Meet the in-laws

Mother-in-law jokes, it seems, never go out of style. And in the past few weeks, movies, TV and even Washington speechwriters seem to be turning up the heat on the curious relationship between mothers-in-law and their daughters-in-law.
Jane Fonda and Jennifer Lopez take the stereotypes to new highs (and lows) in the movie “Monster-in-Law,” which opened two weeks ago. It grossed $24 million over its first weekend. TV’s “Everybody Loves Raymond” finale last week ended nine years of jabs by Ray’s mom and wife. Even the first lady couldn’t resist ribbing the Bush clan’s white-haired matriarch recently.
So is this infamous tension for real or just fodder for the laugh track?
“The difficulty is not a myth,” says psychologist Terri Apter of the University of Cambridge in England. Apter’s experiences as a daughter-in-law prompted her to spend the past 15 years of her 20-year marriage studying this emotion-filled relationship, which will be the focus of a book.
“In the presence of my mother-in-law, all my normal virtues fail to function,” she says. “With my mother-in-law, I feel that somehow the air has been sucked out of my life.”
Deborah Merrill, an associate professor of sociology at Clark University in Worcester, Mass., is doing similar research, also for a book. She agrees that hurt feelings and misunderstandings on both sides are genuine. “One of the causes of difficulty in these relationships is that nobody really knows how they’re supposed to act or what they’re supposed to do,” she says.
The two say differing expectations (often with an underlying turf battle) underscore the complexities. Mothers-in-law say they feel rebuffed by daughters-in-law who take their comments the wrong way. Daughters-in-law say their husbands’ mothers are judgmental and overly critical. Marriage has suddenly created an instant family in which the only common interest is the man they either raised or married.
Merrill says her research uncovered more positives than she expected; women say “overall, we do get along well.” But there also are troubling exchanges. “I have never had anyone say their mother-in-law tried to sabotage their relationship, but I have had them say their mother-in-law ‘gives me a really hard time,’ ” she says.
Beverly Freid of Glen Rock, N.J., had an up-close look at such tension when she was growing up.

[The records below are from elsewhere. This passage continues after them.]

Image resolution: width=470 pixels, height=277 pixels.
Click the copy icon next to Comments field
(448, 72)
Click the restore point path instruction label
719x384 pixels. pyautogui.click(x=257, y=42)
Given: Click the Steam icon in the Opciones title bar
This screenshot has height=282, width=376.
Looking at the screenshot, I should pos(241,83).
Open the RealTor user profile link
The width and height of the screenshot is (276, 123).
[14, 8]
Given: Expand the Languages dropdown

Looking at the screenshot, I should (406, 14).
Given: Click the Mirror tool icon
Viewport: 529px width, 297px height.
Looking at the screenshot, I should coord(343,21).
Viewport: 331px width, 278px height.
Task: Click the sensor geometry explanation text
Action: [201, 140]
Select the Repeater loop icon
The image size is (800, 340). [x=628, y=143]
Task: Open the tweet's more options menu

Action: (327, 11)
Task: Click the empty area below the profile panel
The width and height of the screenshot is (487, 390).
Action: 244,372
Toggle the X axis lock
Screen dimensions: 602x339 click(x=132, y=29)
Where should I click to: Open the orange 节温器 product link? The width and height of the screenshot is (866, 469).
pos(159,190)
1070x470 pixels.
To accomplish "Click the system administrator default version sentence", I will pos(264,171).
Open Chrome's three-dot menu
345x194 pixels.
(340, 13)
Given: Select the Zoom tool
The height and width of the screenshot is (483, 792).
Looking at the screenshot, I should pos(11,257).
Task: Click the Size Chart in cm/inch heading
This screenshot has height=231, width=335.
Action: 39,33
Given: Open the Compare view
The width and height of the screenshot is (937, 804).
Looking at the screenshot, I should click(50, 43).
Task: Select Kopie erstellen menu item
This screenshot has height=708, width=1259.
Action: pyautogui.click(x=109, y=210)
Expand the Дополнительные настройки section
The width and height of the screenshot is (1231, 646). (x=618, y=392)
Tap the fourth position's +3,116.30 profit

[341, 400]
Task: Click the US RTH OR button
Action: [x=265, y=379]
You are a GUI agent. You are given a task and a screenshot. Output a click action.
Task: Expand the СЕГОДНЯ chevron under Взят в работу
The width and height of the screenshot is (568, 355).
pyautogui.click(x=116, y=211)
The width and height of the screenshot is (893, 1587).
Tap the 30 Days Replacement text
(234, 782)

“I had two grandmothers who were very bad in-laws,” she says. “We would sit down to dinner, and my grandmother would serve everybody but my mother. She would leave her sitting without any food. And my mom’s mother would say ‘Why don’t you leave him and take the kids and move in with me?’ “
Her parents weathered the negativity and earlier this year celebrated their 50th anniversary. Still, those recollections were so vivid that six years ago Freid and her husband launched Mother-in-Law Stories (www.motherinlawstories.com), a Web site where families can vent.
Although Freid says she and her mother-in-law, Maggie Freid, get along well, Apter says “problematic” is the relationship norm.
“I would like there to be a shift in the culture where we could name it as a difficult relationship without turning either the mother-in-law or daughter-in-law into a monster,” Apter says.
Still, she cites Italy’s National Institute of Statistics, which she says found that the duration of the marriage increased with every 100 yards between couple and mother-in-law.
Jeri Solberg of Lansing, Kan., says her mother-in-law’s Minnesota home seven hours away has fostered a “good, respectful relationship.” Solberg, who has been married 13 years, says this mother-in-law is very different from her first husband’s mother, who she says came between her and her husband. That marriage, when she was 18, lasted 61/2 years.
Perhaps the biggest surprise entry into the mother-in-law fray was Laura Bush, whose quips about Barbara Bush yielded guffaws at a this year’s White House correspondents’ dinner.
“Speaking of prizes brings me to my mother-in-law,” Bush said. “People think she’s a sweet, grandmotherly, Aunt Bea type. She’s actually more like, mmm, Don Corleone.”
On the sitcom “Everybody Loves Raymond,” creator, producer and writer Phil Rosenthal says the complicated relationship between mom Marie and wife Debra came from his childhood.
“My mother could never do anything right in her mother-in-law’s eyes,” he says.
His parents have been married almost 50 years, but Rosenthal says the show’s depiction of the tense mother-in-law/daughter-in-law relationship struck an unexpected serious chord with some viewers. They said it hit too close to home.
“It’s not funny to them,” he says. “I never thought it would cross over into painful for anybody.”